She smiled. “I thought you’d never ask.”
CHAPTER FOUR
Bogotá
They left the shooting scene in Gabriella Cohen’s car, with Guzman slumped in the backseat, holding a scarf against his bloody temple.
“That’s pure silk, you know,” Cohen said as she drove through downtown Bogotá toward some point she had yet to clarify. “I’ll never get the blood out.”
“I’ll buy you a new one,” Bolan told her. “First, though, could you tell me where we’re going?”
“What? Didn’t I tell you that already?”
“No,” Bolan replied. “I’d have remembered it.”
“Sorry. I thought your friend could use some patching up, a little quiet time. I have a small house in the Teusaquillo district, just a few miles farther on. The neighbors mind their own business.”
“I hope so.”
“I’d be more at risk than you, if they did not.”
“You think so?”
“Well…perhaps not more, but just the same. The DAS hates foreign spies. Can you imagine? And from Israel, oh my God! Due process is a fairy tale they heard when they were children, then forgot.”
“You’re pretty far afield,” Bolan replied.
She flashed a winning smile. “I like to, um…how do you say it in America—go where the action is?”
“That’s how we say it,” he agreed. “I wouldn’t think there’d be much action for Mossad in Bogotá.”
Another smile. “Not like tonight, you mean?”
“Don’t get me wrong,” he said. “I’m glad you happened by—”
“You make assumptions now,” she interrupted him. “You think I’m simply driving past old factories and hear gunshots, then tell myself, ‘I simply must go join the fight, and maybe find a handsome man’?”
Bolan ignored her sarcasm and said, “Well, if it wasn’t a coincidence, you should explain yourself. If you were trailing us—”
“Not you,” she cut him off again. “The men who tried to kill you. I’ve been watching them for three weeks. Now, because of you and my softheartedness, they’re dead. My time is wasted.”
“You were tracking them?”
“Why are you so surprised? We do watch out for Nazis, young or old. Some still owe debts from their participation in the Shoa. Others must be stopped before history can repeat itself.”
Bolan had no quarrel with eliminating fascists, but he asked her, “What’s the Shoa?”
“You, perhaps, call it the Holocaust. In Israel, we say Shoa. It is Hebrew for ‘catastrophe.’ In Yiddish, it is Churb’n. Yom ha-Shoa is our Holocaust Remembrance Day, in April. We do not forget.”
“Nobody should,” Bolan replied.
“Our interest in Colombia, therefore, is not mysterious. The Nazis here, including very old ones from the Reich, are well established and protected. They grow richer by the day from sale of drugs and push the enemies of Israel toward extremist action that results in loss of life.”
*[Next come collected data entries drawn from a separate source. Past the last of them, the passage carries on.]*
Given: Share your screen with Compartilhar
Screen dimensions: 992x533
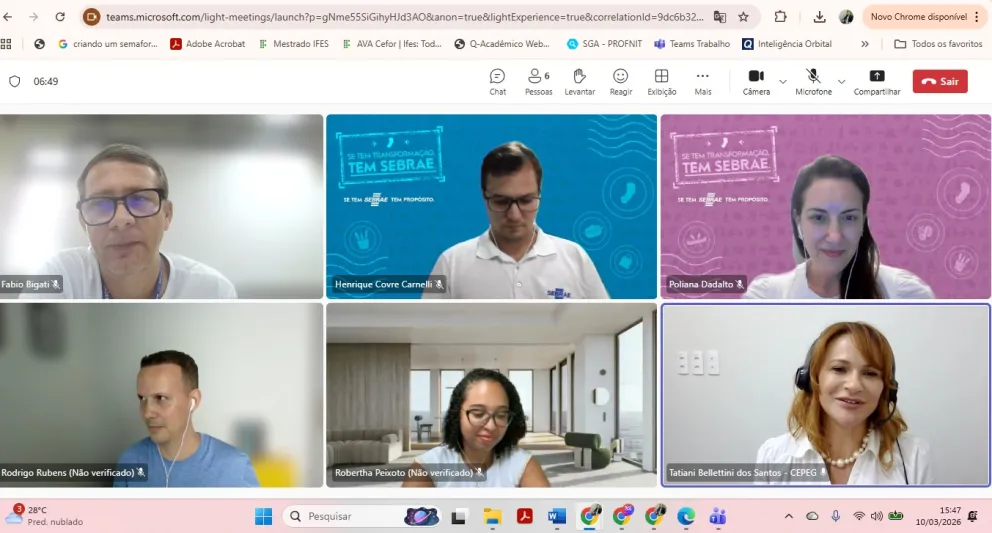Looking at the screenshot, I should (x=876, y=81).
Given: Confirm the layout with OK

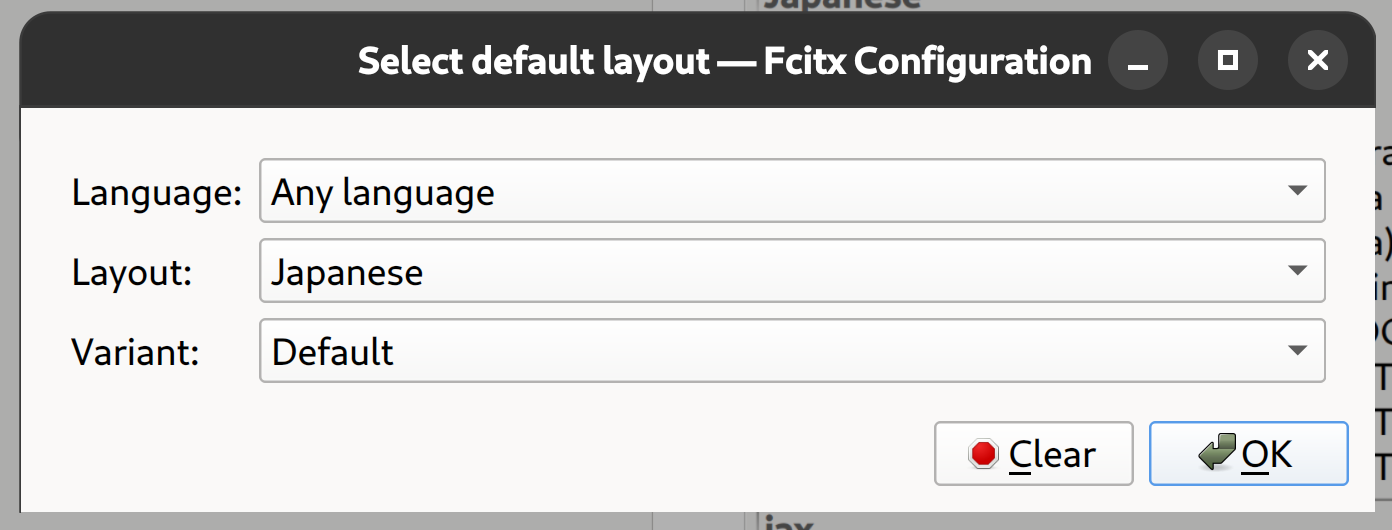Looking at the screenshot, I should click(x=1248, y=454).
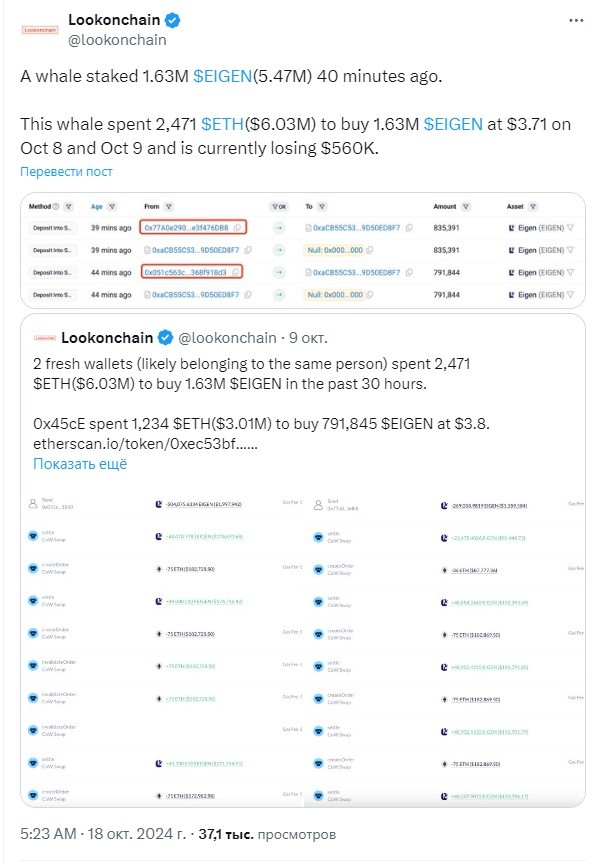600x863 pixels.
Task: Open the $EIGEN cashtag link in the first line
Action: (x=222, y=76)
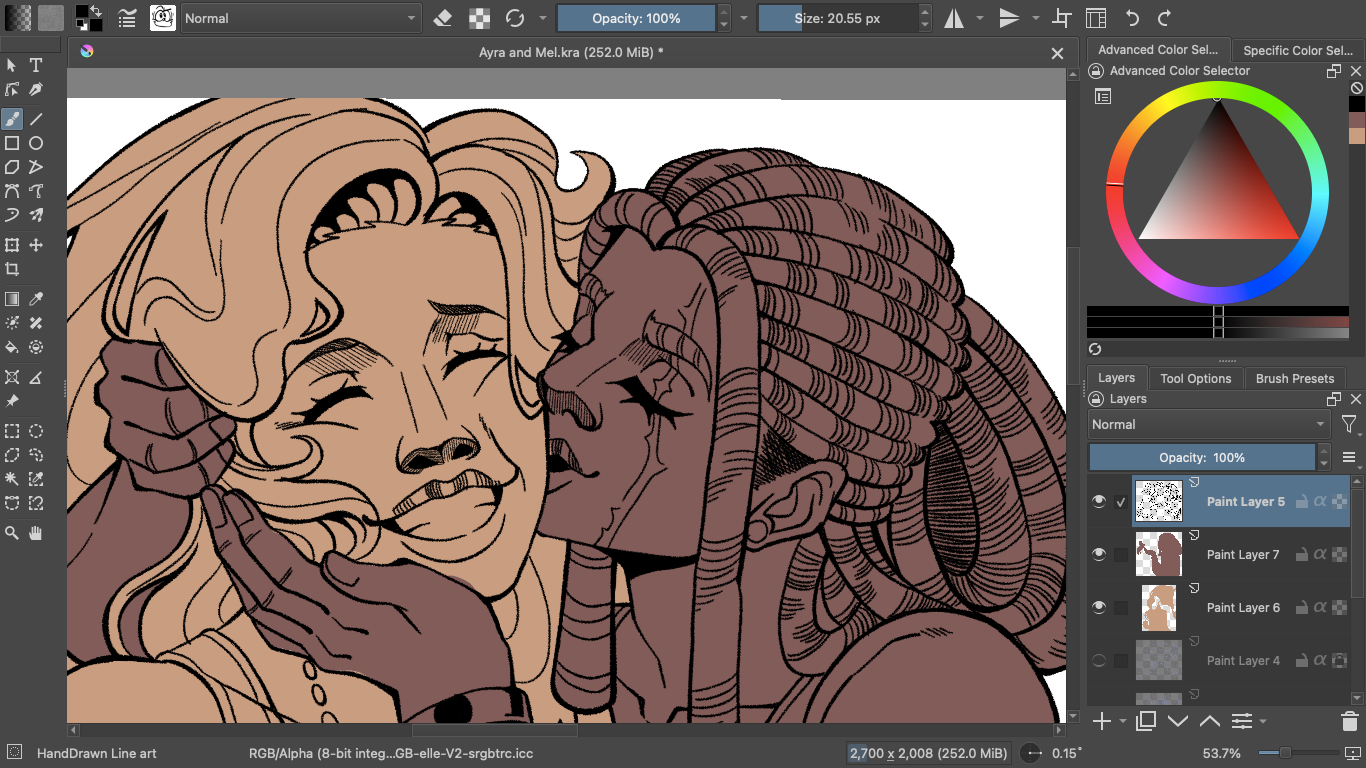Screen dimensions: 1366x768
Task: Click the Eraser mode icon in toolbar
Action: 443,18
“Especially in the last few days?” Bolan asked, playing out a hunch.
No smile this time as Cohen quickly glanced at him, then pulled her eyes back to the road in front of them. “I’m not sure what you mean,” she answered rather stiffly.
Bolan showed another card. “Acid in New York City. Murder in Miami Beach and Mexico. Somebody with an antique typewriter who wants the credit for his work but doesn’t have the guts to sign his name. Ring any bells?”
They covered two blocks before Cohen spoke again. “Those aren’t the only cases,” she replied, checking her rearview mirror as if someone might be crouching at her shoulder, eavesdropping.
“Where else?” Bolan asked.
“In Madrid and Athens. Two murders, a week apart. One victim was a secretary from our consulate, stabbed in a marketplace with people all around. Of course, no one saw anything. The other was a diplomat’s young daughter. An apparent hit-and-run, the rental car abandoned. Greek police considered it an accident until—”
“The note arrived?”
“Yes.”
“Same typewriter and postmark?”
“Erika Naumann Model 6,” she said, with small chips on the A and W. They also need to clean the O and Q. And, yes, the letters both were mailed from Bogotá.”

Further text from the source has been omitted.